ZAHID-UNHCR CARD 2 KUALA LUMPUR
Ahmad Zahid said in Malaysia 104,070 refugees held the UNHCR card while 50,000 more refugees did not.
He said most of the foreigners working at the market did not have any documents or the UNHCR card but acted as though they were refugees when the authorities asked for identification.
"For this week, the Immigration Department will monitor them. After that, my ministry will cooperate with UNHCR to find the best possible solution to overcome this problem," he said.
To overcome the issue of Myanmars trading at the market, Ahmad Zahid said the Myanmar embassy had agreed to bear the cost of repatriating 140,000 Myanmars who are in the country illegally, in the shortest possible time.
"However, those repatriated can return provided they follow the proper procedures. Their applications to return to Malaysia will be processed by the Immigration Department," he said.
ZAHID-UNHCR CARD (LAST) KUALA LUMPUR
From Aug 1, 2011 till July 8, 2013, at total of 25,535 Myanmar illegal immigrants were repatriated home.
On the illegal Myanmar traders at the KL and Selayang wholesale markets, Ahmad Zahid said the issue had to be tackled by all quarters so that the welfare of the public, traders and workers were protected.
"Ninety per cent of the workforce at the markets consist of Myanmars whose services are badly needed because locals do not want to do this type of work.
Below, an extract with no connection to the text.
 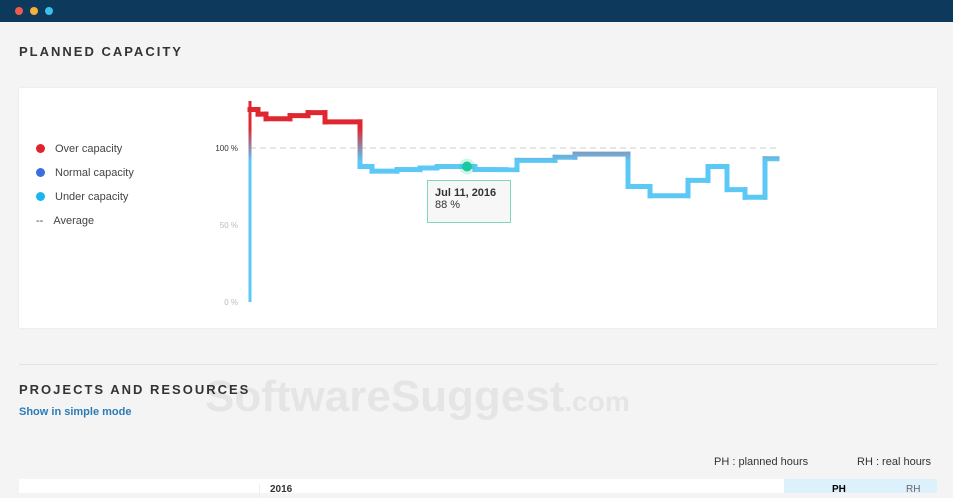 What do you see at coordinates (418, 397) in the screenshot?
I see `watermark-logo: SoftwareSuggest.com` at bounding box center [418, 397].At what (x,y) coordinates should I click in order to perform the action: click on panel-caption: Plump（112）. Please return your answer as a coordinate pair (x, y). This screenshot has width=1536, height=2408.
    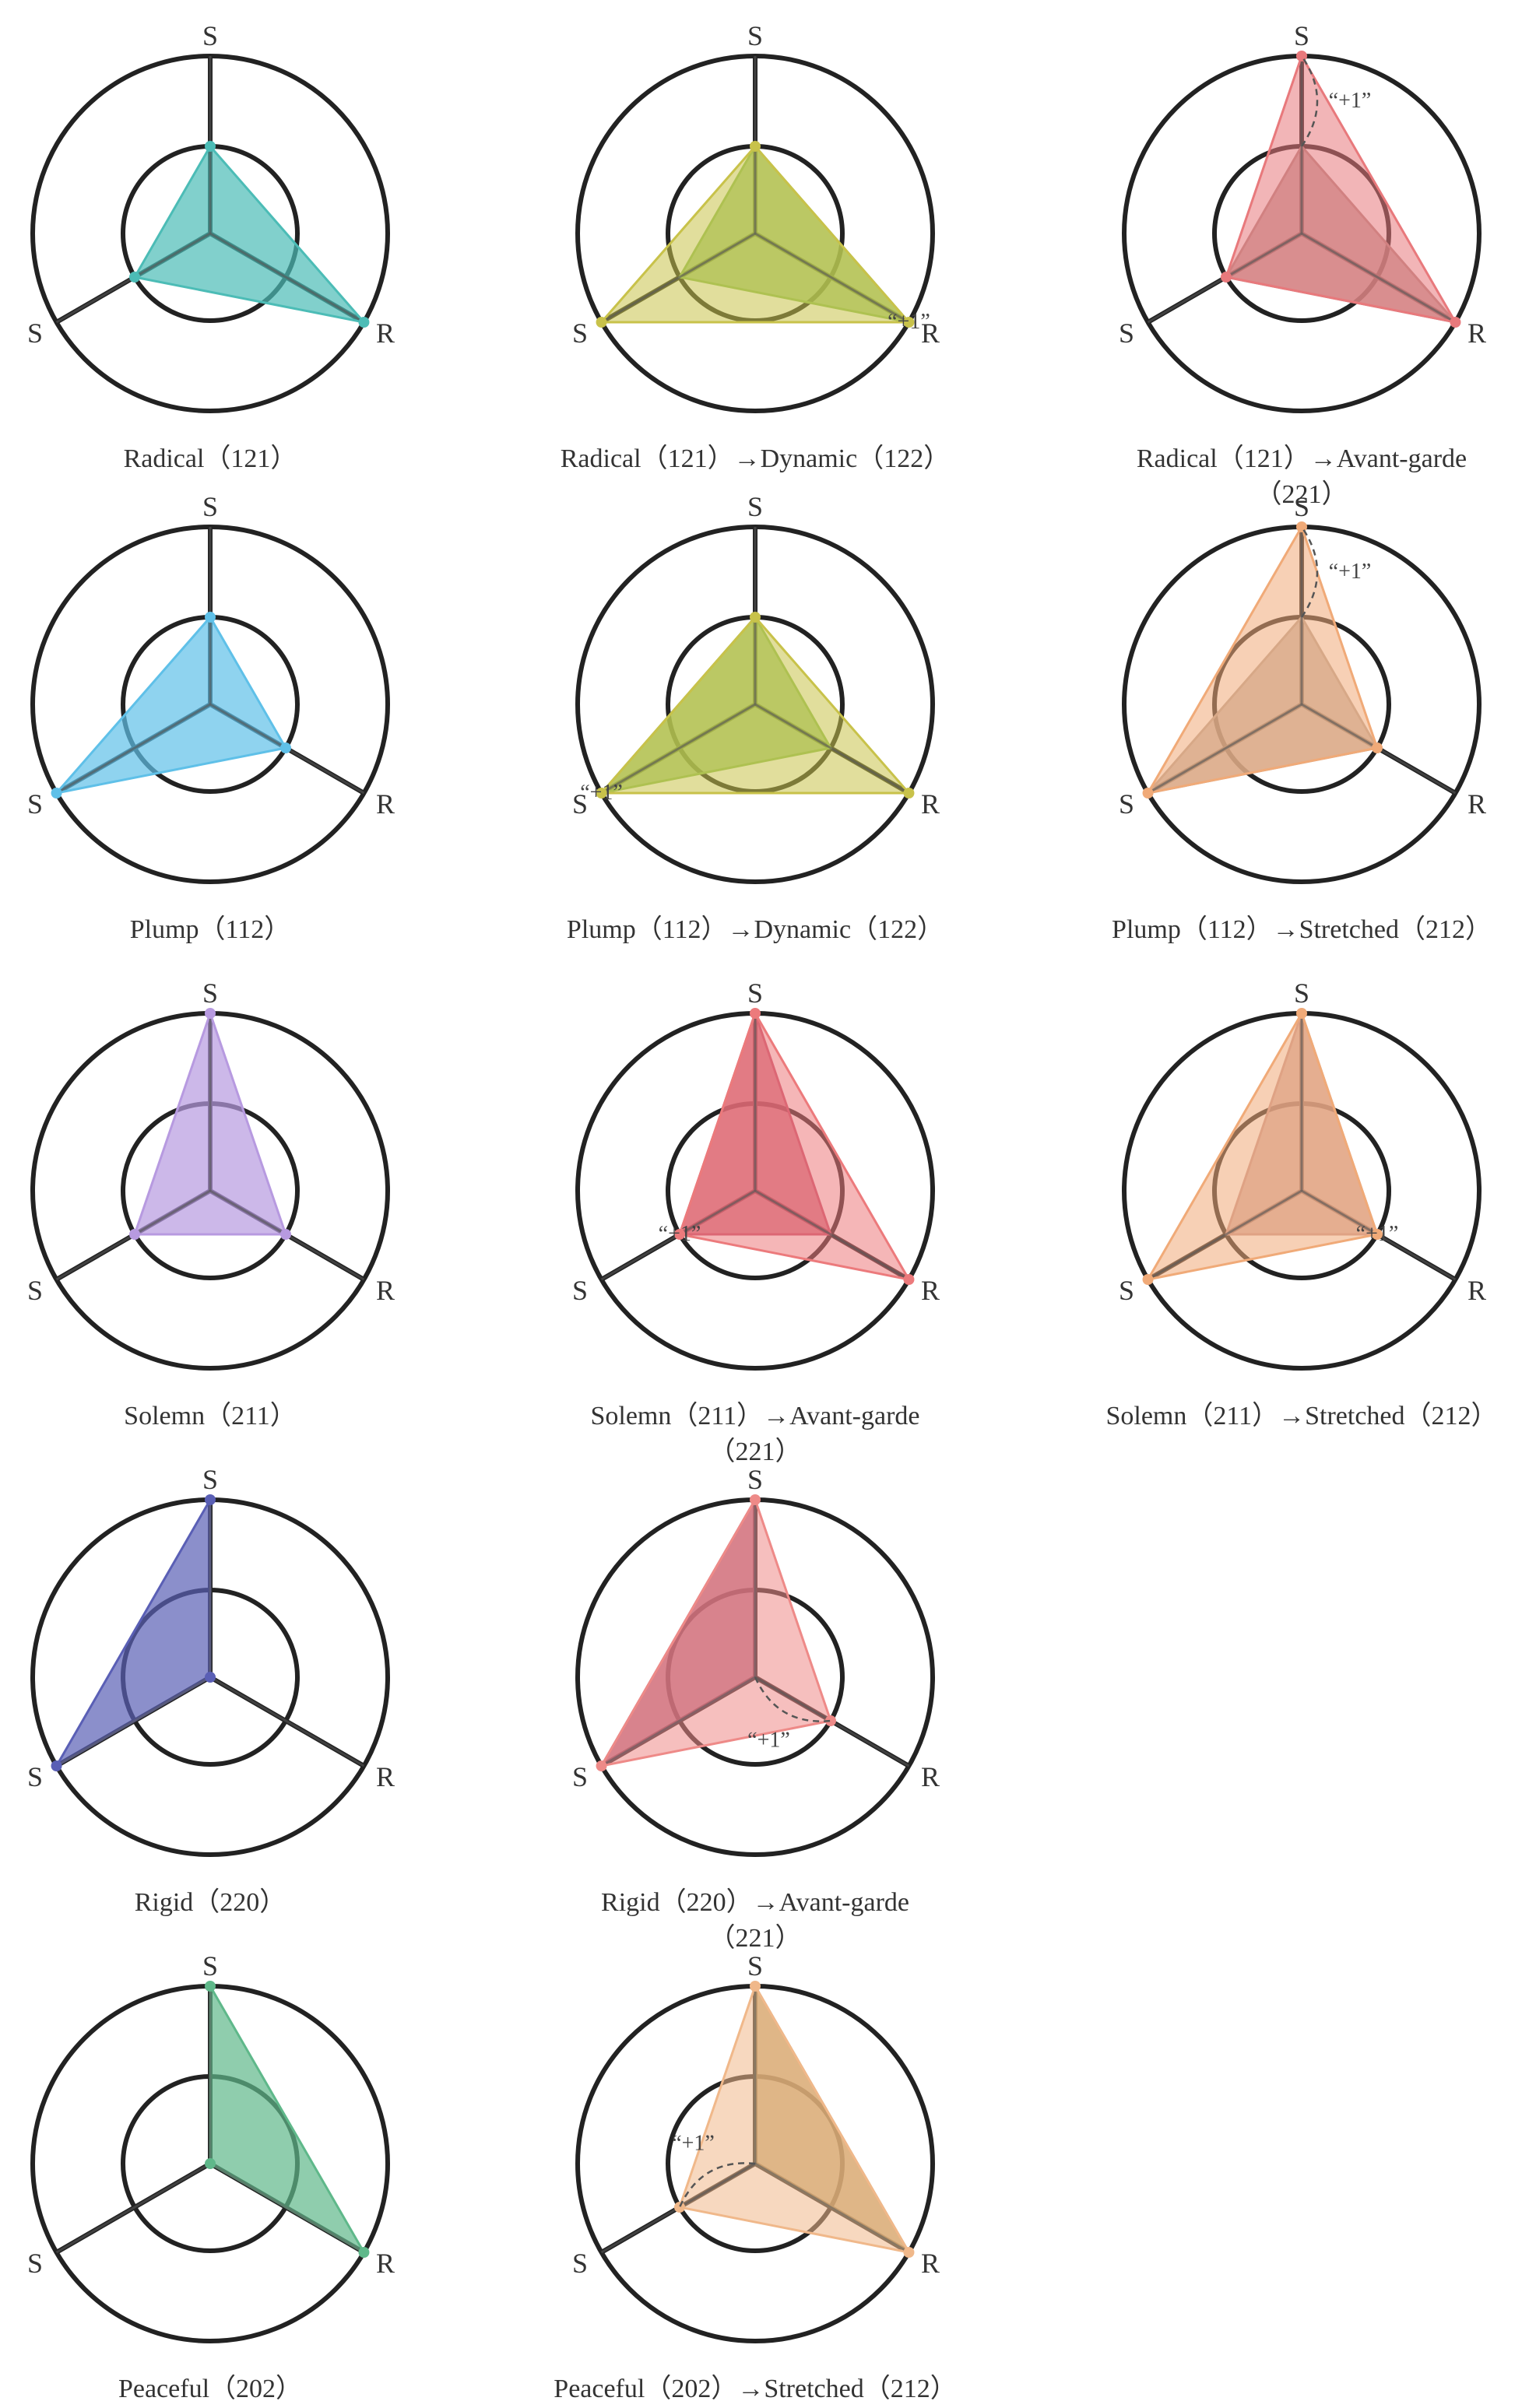
    Looking at the image, I should click on (210, 929).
Not all of them have valid UNHCR cards. Most do not have any identity documents.
"My ministry is coordinating with UNHCR on this matter, if they qualify as refugees, we will get the Immigration Deprtment to issue them work permits," he said.
However, he said those given permission to work must follow the laws of Malaysia.
Welcoming the decision of allowing refugees to work in Malaysia, Acting representative of UNHCR Michele Manca di Nissa said:"We thank the generosity of the Malaysian government for allowing refugees to stay and work here. And this decision would also put a stop to criticisim on the government. This is a most welcomed humanitarian gesture on the part of Malaysia."